GIVEN TEXT:
Ryazanov’s arguments for dooming Lenur Khalilov to die very painfully in a Russian prison colony are profoundly cynical, as indeed were the charges Russia used for these and well over a hundred other arrests of law-abiding Crimean Tatars and other Crimean Muslims.
12-18-year sentences for religious independence and human rights activism

Lenur Khalilov (b. 8 December 1967) is one of four recognized Crimean Tatar political prisoners arrested on 10 June 2019. after armed ‘searches’ which made no pretence of looking for anything but ‘prohibited religious literature’. Ruslan Mesutov (b. 1965); Ruslan Nagayev, (b. 1964); and Eldar Kantimirov (b. 1980) were sentenced to 18, 13 and 12 years, respectively and remain in Russian captivity.

TO DO: According to the text about the Crimean Tatar prisoners, how many years was Ruslan Nagayev sentenced to? The lines that follow have nothing to do with this text.

DATA SECTION:
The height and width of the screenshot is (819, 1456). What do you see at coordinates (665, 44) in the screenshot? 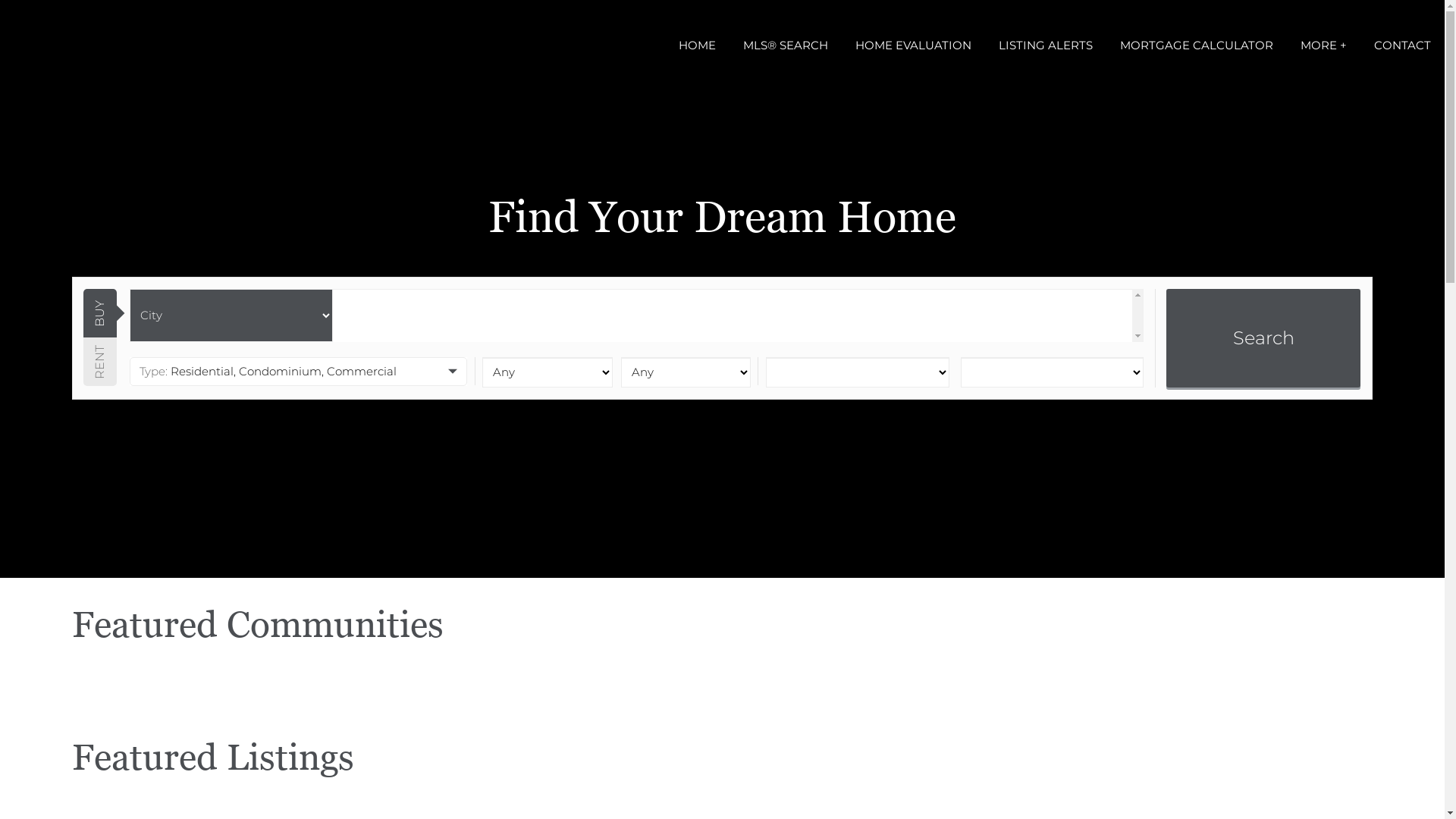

ANSWER: 13 years.